▶ [Action item]
Give a verbatim copy of the lines below, minus the pictures.

[Dataset items]
--- START ---

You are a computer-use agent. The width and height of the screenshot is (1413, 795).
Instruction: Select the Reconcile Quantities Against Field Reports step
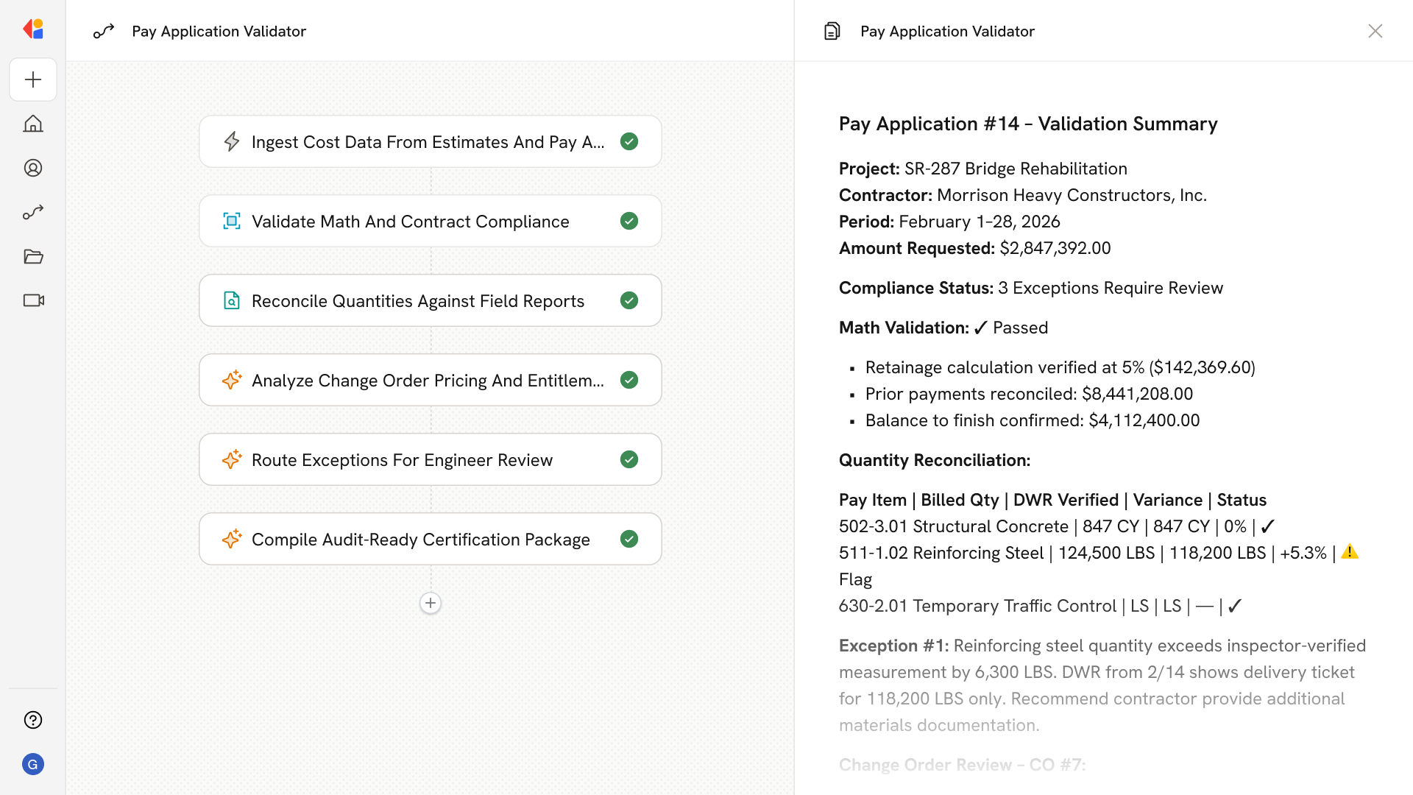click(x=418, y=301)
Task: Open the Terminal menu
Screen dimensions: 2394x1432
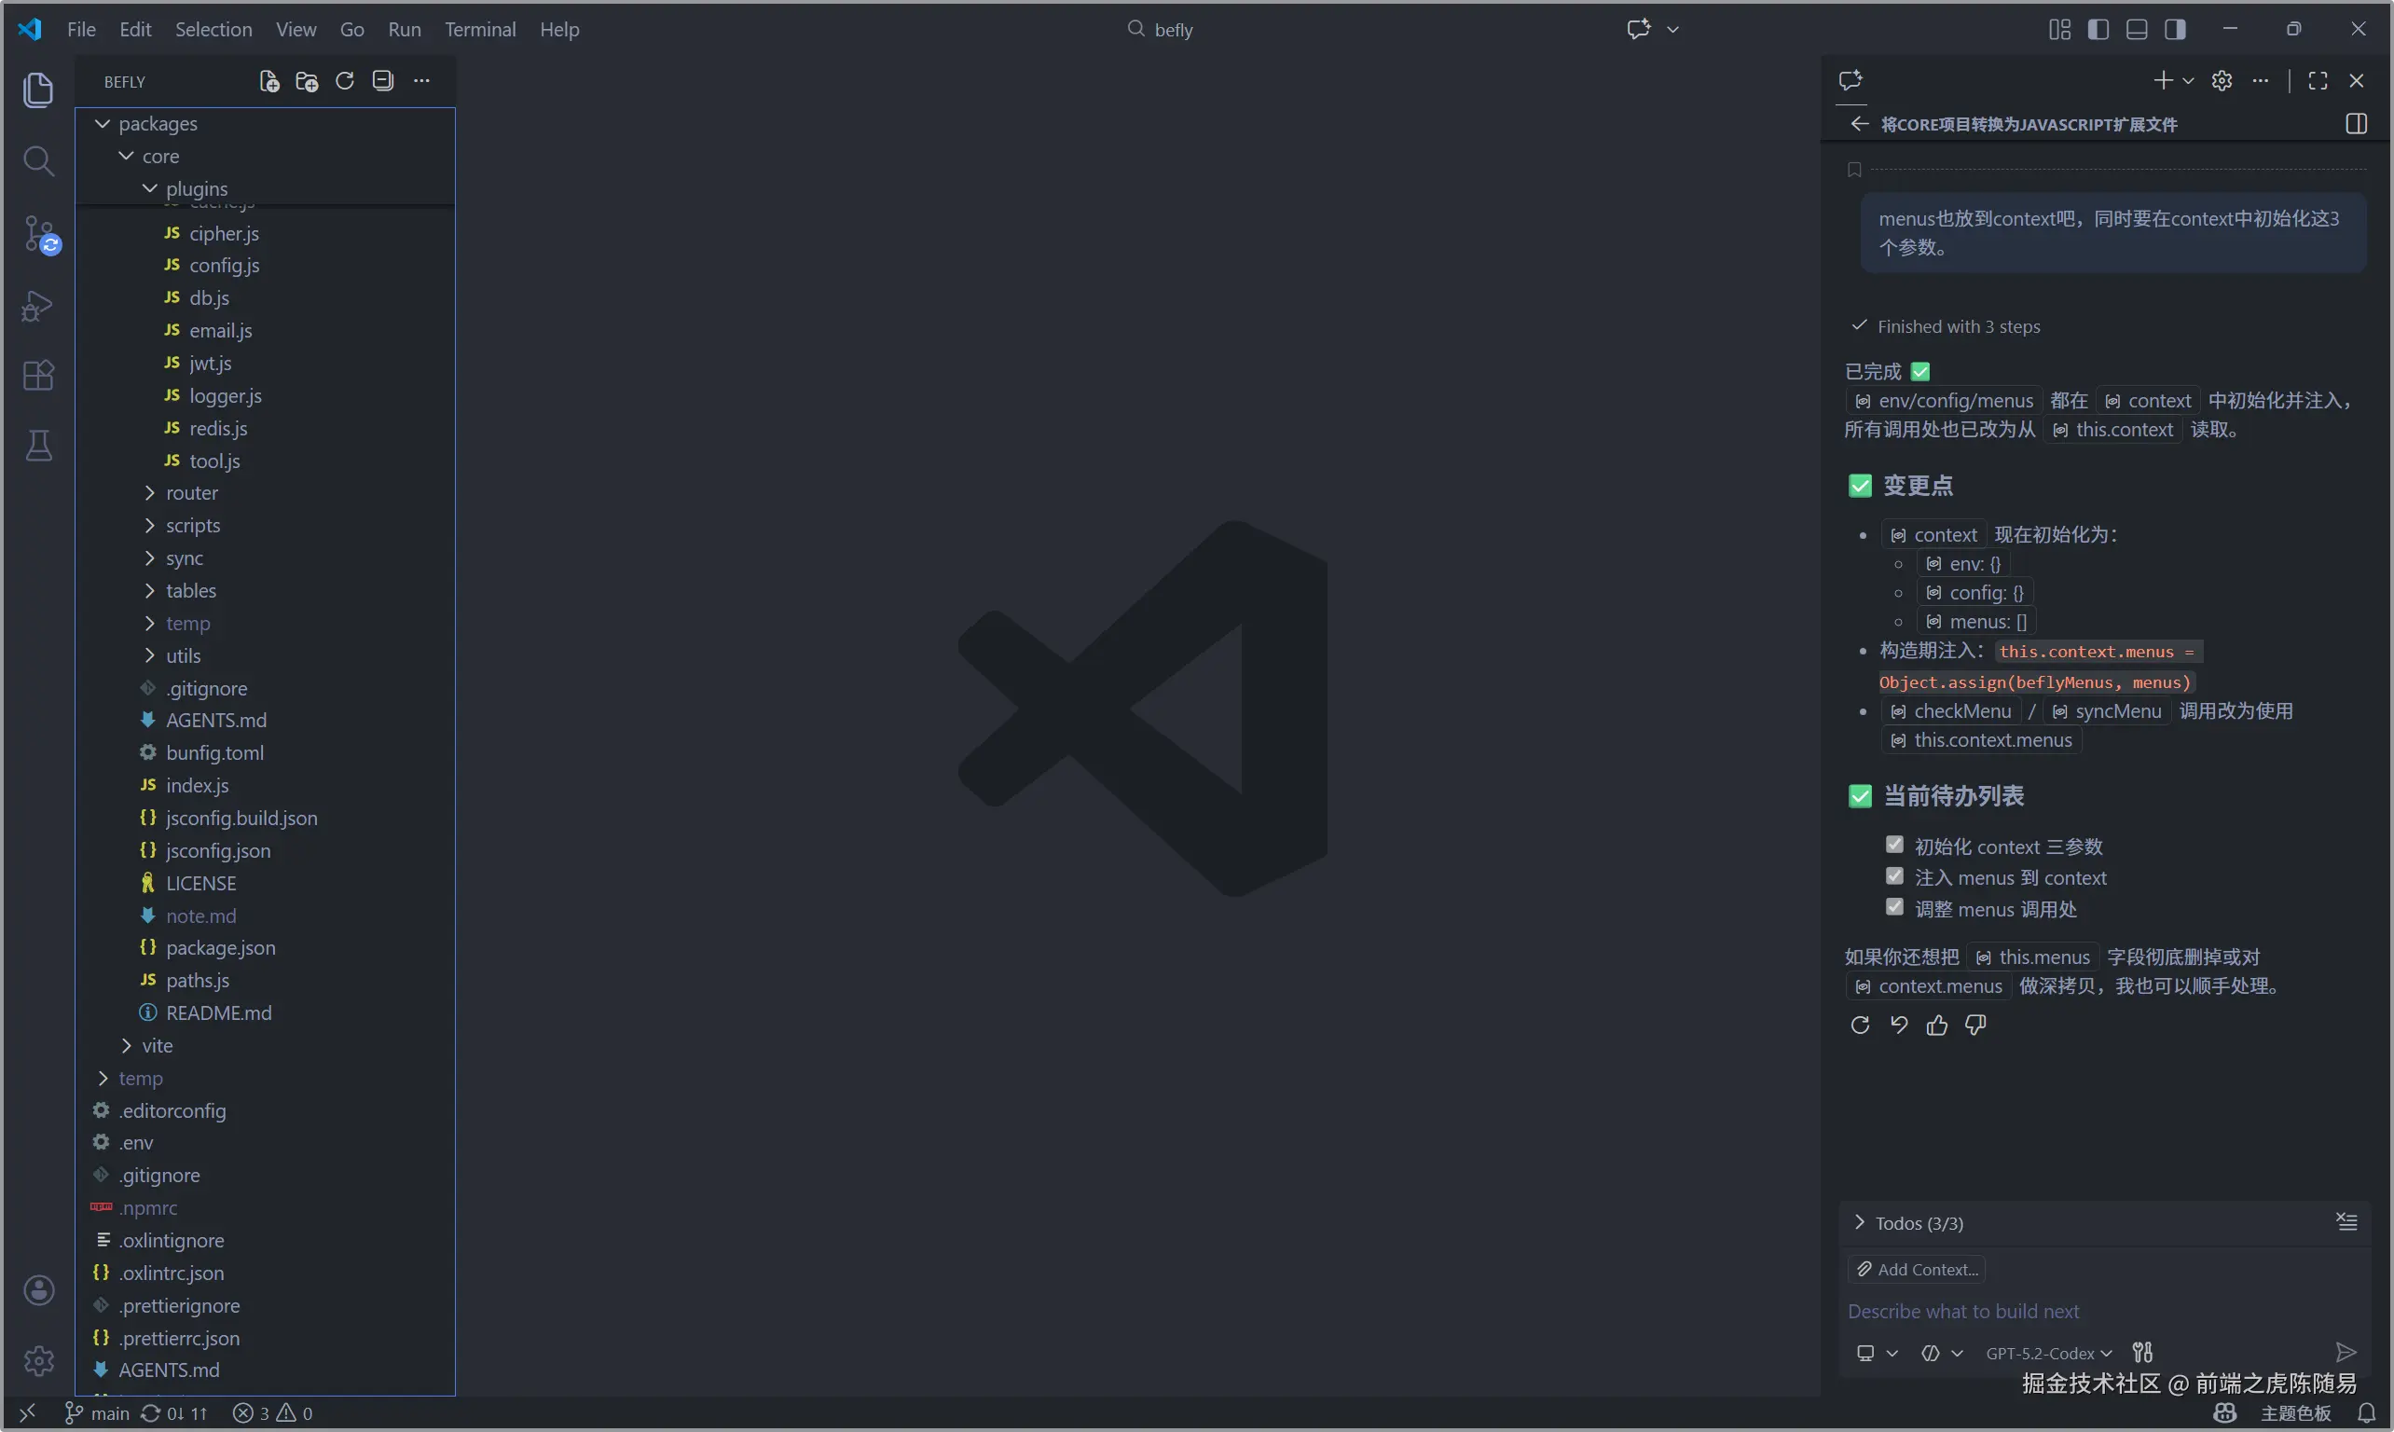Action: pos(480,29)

--- END ---

▶ [Answer box]
You are a computer-use agent. The width and height of the screenshot is (1413, 795).
Instruction: Select the Reconcile Quantities Against Field Reports step
click(x=418, y=301)
Task: Open the Terminal menu
Screen dimensions: 2394x1432
Action: pos(480,29)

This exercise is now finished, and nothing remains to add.